Tomlinson says the whole thing revolves around a process called “assigning.”
Essentially, if a person decides to sell their home, the buyer has the right to “assign” the contract that is, to sell it, to anyone they want between when the contract is signed and the deal closes – before any money has even changed hands.
“So lets say I sell my house to you. And then you decide for whatever reason you actually don’t want to buy it after all, or you want to make some money. You or your realtor in many cases might find you a buyer to take your contract. And you assign it to them, but they pay more.
So I’ve sold my house to you for $2 million, they purchase the rights to the contract for $2.3 million. And then there’s another transaction maybe, where another buyer shows up – all of this is before the closing. The second buyer then says okay, I’ll assign it to you for $2.6 million.

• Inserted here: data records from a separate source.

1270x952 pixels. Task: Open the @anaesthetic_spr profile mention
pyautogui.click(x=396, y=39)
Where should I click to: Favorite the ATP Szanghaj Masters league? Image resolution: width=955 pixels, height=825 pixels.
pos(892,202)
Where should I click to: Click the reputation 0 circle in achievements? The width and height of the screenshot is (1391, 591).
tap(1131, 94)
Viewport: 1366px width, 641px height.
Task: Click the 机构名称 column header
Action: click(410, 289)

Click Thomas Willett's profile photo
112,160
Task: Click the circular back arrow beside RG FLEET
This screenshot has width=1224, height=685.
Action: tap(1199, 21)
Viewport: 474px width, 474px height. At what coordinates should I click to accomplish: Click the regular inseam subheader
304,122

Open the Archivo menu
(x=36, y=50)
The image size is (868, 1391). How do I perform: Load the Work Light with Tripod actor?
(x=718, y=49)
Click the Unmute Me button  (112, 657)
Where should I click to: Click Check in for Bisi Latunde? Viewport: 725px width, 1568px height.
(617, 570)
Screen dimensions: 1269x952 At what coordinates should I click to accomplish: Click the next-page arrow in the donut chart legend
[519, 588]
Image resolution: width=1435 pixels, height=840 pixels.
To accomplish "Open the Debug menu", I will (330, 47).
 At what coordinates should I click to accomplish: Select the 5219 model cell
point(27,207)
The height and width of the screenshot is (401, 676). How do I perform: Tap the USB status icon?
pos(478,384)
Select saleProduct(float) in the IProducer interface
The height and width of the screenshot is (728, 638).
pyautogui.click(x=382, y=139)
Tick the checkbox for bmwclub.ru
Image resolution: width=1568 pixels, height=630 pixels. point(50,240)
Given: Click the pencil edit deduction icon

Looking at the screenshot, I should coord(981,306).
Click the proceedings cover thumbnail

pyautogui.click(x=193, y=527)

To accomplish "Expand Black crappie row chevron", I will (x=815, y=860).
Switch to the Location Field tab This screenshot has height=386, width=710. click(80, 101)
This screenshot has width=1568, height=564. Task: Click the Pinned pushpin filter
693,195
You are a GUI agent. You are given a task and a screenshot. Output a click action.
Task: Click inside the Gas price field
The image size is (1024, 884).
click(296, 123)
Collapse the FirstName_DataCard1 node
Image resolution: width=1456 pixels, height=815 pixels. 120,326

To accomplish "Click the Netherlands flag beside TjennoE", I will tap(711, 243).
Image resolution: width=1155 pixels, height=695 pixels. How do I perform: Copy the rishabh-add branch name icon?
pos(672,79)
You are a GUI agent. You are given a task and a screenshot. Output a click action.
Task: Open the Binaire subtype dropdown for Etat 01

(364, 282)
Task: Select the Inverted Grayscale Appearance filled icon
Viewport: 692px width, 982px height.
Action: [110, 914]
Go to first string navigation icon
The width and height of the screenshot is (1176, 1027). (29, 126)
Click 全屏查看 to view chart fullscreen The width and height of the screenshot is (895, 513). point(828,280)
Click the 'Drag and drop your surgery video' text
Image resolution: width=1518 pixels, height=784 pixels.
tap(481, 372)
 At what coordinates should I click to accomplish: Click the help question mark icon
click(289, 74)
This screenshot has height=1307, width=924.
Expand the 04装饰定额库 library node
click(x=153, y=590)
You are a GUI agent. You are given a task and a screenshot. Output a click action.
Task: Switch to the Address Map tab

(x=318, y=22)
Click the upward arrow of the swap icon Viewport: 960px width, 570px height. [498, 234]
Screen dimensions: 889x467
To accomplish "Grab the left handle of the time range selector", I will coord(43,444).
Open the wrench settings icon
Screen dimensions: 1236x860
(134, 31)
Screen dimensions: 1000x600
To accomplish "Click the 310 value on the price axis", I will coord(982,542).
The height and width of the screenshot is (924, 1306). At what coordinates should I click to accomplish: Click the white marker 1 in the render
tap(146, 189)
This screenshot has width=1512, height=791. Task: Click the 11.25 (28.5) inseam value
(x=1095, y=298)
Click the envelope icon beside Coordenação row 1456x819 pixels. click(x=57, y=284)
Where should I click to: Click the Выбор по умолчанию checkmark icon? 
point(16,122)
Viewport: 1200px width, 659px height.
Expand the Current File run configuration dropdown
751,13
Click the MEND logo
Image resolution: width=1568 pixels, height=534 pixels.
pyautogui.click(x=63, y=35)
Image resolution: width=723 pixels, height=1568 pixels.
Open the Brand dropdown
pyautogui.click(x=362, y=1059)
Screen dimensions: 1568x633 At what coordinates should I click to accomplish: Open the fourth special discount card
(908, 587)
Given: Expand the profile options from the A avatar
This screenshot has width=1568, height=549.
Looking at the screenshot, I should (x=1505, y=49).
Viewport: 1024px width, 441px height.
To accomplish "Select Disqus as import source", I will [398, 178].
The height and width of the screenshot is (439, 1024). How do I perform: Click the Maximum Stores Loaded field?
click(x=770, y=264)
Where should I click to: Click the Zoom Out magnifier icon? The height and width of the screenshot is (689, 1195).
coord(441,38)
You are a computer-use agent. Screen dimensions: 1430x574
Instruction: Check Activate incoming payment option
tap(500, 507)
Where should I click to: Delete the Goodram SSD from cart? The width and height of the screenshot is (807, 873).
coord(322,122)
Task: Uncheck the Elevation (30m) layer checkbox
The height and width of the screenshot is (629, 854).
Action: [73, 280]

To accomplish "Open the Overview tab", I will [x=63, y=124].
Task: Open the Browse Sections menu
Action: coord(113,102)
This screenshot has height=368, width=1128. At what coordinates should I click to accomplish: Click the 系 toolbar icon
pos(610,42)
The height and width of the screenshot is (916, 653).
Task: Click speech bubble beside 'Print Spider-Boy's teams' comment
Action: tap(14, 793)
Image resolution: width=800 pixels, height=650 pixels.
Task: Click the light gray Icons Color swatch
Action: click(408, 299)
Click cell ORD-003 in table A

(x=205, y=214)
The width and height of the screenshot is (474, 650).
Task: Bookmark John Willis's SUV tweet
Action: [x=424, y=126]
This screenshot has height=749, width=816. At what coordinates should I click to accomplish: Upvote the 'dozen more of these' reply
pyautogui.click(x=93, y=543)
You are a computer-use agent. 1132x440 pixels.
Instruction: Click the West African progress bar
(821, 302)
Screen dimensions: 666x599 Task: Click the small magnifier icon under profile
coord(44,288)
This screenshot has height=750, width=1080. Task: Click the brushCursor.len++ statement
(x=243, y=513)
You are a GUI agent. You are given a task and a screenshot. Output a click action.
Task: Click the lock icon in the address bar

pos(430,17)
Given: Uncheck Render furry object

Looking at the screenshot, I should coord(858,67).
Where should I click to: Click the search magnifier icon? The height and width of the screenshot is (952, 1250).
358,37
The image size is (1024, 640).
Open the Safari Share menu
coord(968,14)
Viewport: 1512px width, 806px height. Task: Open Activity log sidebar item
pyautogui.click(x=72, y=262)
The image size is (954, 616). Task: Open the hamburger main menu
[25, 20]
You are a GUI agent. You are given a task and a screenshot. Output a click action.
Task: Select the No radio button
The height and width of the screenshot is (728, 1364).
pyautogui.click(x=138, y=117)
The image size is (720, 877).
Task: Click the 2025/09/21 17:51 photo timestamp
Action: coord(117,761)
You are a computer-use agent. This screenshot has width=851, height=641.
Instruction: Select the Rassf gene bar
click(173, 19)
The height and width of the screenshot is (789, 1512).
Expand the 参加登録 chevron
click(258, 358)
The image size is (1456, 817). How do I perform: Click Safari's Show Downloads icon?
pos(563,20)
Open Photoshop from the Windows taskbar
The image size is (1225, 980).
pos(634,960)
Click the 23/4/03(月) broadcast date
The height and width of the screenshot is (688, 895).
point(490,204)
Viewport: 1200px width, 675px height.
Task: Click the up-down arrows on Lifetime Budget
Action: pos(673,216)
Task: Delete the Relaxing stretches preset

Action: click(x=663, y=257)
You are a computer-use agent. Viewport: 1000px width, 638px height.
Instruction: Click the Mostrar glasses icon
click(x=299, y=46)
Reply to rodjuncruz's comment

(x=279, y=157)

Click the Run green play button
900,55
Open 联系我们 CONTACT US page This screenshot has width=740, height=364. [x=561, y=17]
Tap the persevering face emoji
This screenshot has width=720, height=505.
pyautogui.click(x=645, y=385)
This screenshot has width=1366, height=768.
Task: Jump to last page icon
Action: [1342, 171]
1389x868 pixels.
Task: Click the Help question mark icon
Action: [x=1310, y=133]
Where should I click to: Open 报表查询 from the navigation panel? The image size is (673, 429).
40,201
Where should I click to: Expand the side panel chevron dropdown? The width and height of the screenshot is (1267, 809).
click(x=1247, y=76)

And then the closing time comes, and the very last buyer in the chain then has to pay you $2 million as agreed. That buyer also has to pay your second buyer $300,000, and the next person in the chain $300,000, and the end buyer pays $2.6 million for the property in all.”
It’s not illegal. And Tomlinson says we don’t even know how often it’s happening, because there are no records. These are all private contracts.
“I do know though anecdotally that there is a particular subset of the industry where their primary pool of buyers are foreign, or relatives of or agents of foreigners, and it has become a business model for some of the lesser known brokerage firms and for many realtors who deal with clients in those high end properties they’re looking for.”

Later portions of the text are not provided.